#### WHAT IS EXPECTED
Copy the Kargil coffin text starting at "CBI Investigation" and ending at "from the scam.", replacing "charge sheet" with "indictment".

#### GIVEN TEXT
---
After the Kargil war that took place in 1999 between Indian Army and Pakistani soldiers and irregulars in the Kargil sector of India, there were allegations of corruption in the purchase of coffins by the then Government of India. The government had incurred a heavy loss of 187,000 dollars in the entire transaction. Comptroller and Auditor General of India's report had found several fraud in the transaction of coffins. The caskets were purchased from Buitron and Baiza, a company based in United States of America rendering funeral services. The then ruling government National Democratic Alliance had purchased 500 caskets worth $2500 each which was presumed to be thirteen times the original amount. However, the ambassador from both the countries India and United States of America had declared in writing that those caskets had a cost worth $2,768 dollars each.

The CBI investigated the case and filed a charge sheet against three Indian Army officers in August 2009. In December 2013, a special CBI court found no evidence and hence discharged all the accused.

CBI Investigation

The Central Bureau of Investigation (CBI) registered a case in June 2006 registered a case under sections 420 (cheating), 120 B (criminal conspiracy) and the Prevention of Corruption Act, 1988. The CBI filed a charge sheet in August 2009. Three major Indian Army officers and a company based in the United States were named in the charge sheet. The three Army officers named were Major General Arun Roye, Colonel SK Malik and Colonel FB Singh. Victor Baiza, a US National who supplied the aluminium casket and body bags to the Indian Army was also named in the charge sheet. However, the then defense minister George Fernandes was not included in the report and was later given a clean chit from the scam.
---
#### RECORDS SHOWN
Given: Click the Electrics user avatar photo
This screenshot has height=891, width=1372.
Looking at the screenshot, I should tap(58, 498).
---
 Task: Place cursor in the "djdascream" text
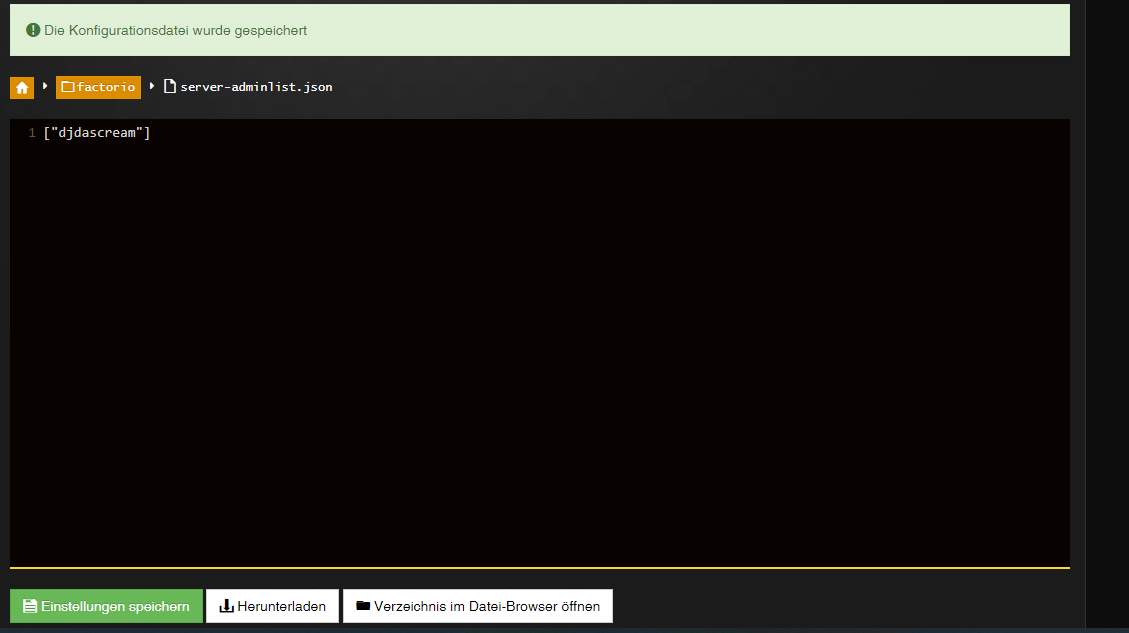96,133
---
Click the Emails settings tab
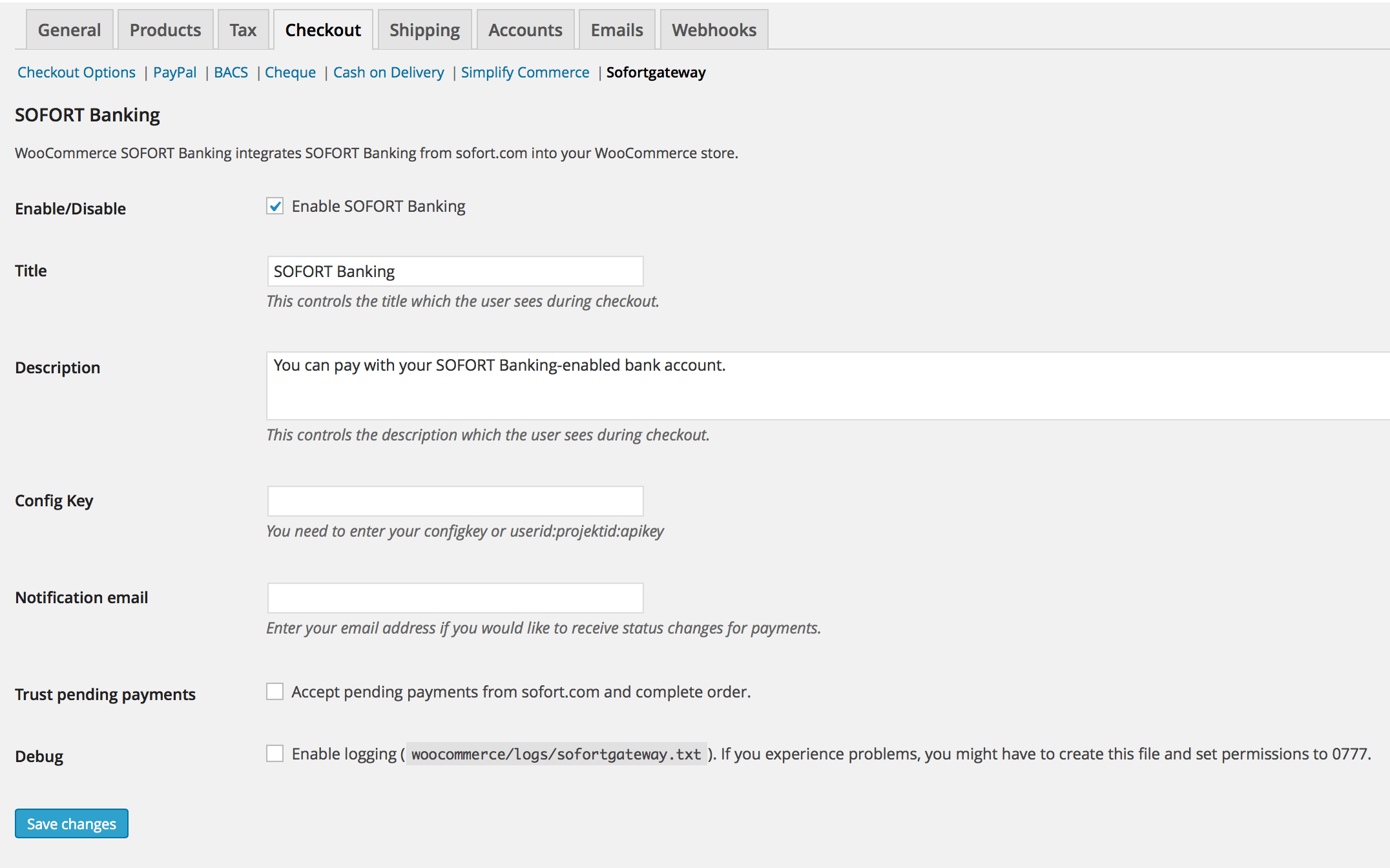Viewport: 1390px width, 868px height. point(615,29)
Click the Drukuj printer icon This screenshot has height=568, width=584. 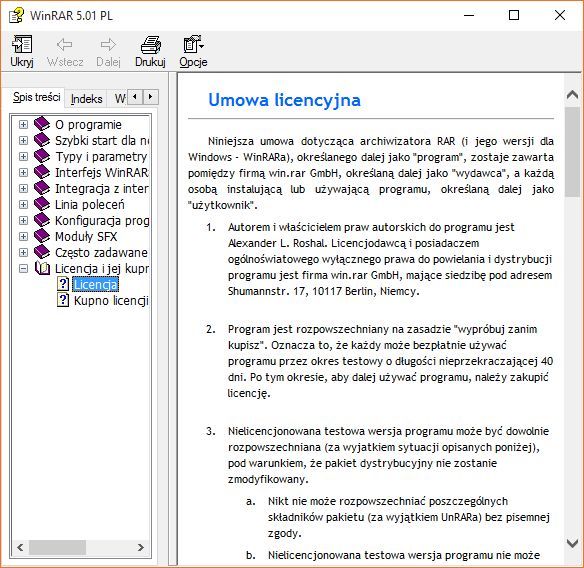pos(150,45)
---
#### SOLVED EXERCISE
CBI Investigation

The Central Bureau of Investigation (CBI) registered a case in June 2006 registered a case under sections 420 (cheating), 120 B (criminal conspiracy) and the Prevention of Corruption Act, 1988. The CBI filed a indictment in August 2009. Three major Indian Army officers and a company based in the United States were named in the indictment. The three Army officers named were Major General Arun Roye, Colonel SK Malik and Colonel FB Singh. Victor Baiza, a US National who supplied the aluminium casket and body bags to the Indian Army was also named in the indictment. However, the then defense minister George Fernandes was not included in the report and was later given a clean chit from the scam.